Which banks are good – and bad – at

Illustration: Annelise Capossela/Axios

Good bankers know the industry they serve. They know its idiosyncrasies, its cast of characters, its business cycles. They help their clients through good and bad years – and are rewarded with deep loyalty and large deposit accounts.

Why is this important: The industry that bankers know differs from bank to bank, but it is never the bank. A wine relationship banker at Silicon Valley Bank must know a lot more about malolactic fermentation than Tier 1 capital adequacy ratios.

  • Even at CEO level, someone like SVB’s Greg Becker found himself on the advice of the San Francisco Fed not because he was a banking expert, but because he had extraordinary visibility on the Californian technology industry.
  • In hindsight, this was a glaring conflict, given that the San Francisco Fed was SVB’s primary regulator. Nonetheless, bankers really do have an unparalleled level of understanding of what’s going on with too-small-to-go-public companies, including Silicon Valley startups.

The big picture: Capital markets and investment banks are very good at providing banking services to large public companies – but only about 15% of American jobs are in large public companies.

  • Commercial banks therefore provide a crucial and irreplaceable service and, as is natural in all industries, they tend to specialize.
  • The Silicon Valley Bank financed Silicon Valley, as its name suggests, as well as the California wine industry. Bank Signature cashed Broadway. Silvergate cashed in crypto.
  • Relationships like this take time to establish and maintain, which is one of the reasons the federal government is keen to sell SVB and Signature as going-concern companies – and one reason it doesn’t. not try to save Silvergate, which operated in an industry that the authorities to want cut off from the regulated financial system.

Between the lines: In countries dominated by three or four massive universal banks, there is less idiosyncratic industry risk when a single mid-sized bank fails. But the United States has made a political decision not to want its biggest banks to get any bigger than they already are – which means a lot more small banks with a wide range of specialties.
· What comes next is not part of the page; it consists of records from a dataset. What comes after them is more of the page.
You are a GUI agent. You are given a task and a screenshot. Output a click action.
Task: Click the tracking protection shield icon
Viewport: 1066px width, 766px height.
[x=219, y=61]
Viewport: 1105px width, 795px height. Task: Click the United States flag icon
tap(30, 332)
Where is it : Risk management is a cost center for banks, not a profit center. The way to move up the ranks in a commercial bank is to earn money for your employer – and the way to do that is to know your customers and their needs well.

  • When commercial banks fail, foreigners are often shocked at how badly they have managed things like interest rate risk or deposit concentration risk. But those jobs are only done at the top of the org chart – and people who move up there tend to do so not because of their understanding of how banking works, but because of their understanding of other industries. entirely.

The bottom line: There is an obvious financial stability reason for regulators to want to minimize bank failures. But there is also a basic economic reason. Regional banks like SVB and Signature are deeply rooted in local industry, and without them many industries would be in dire straits.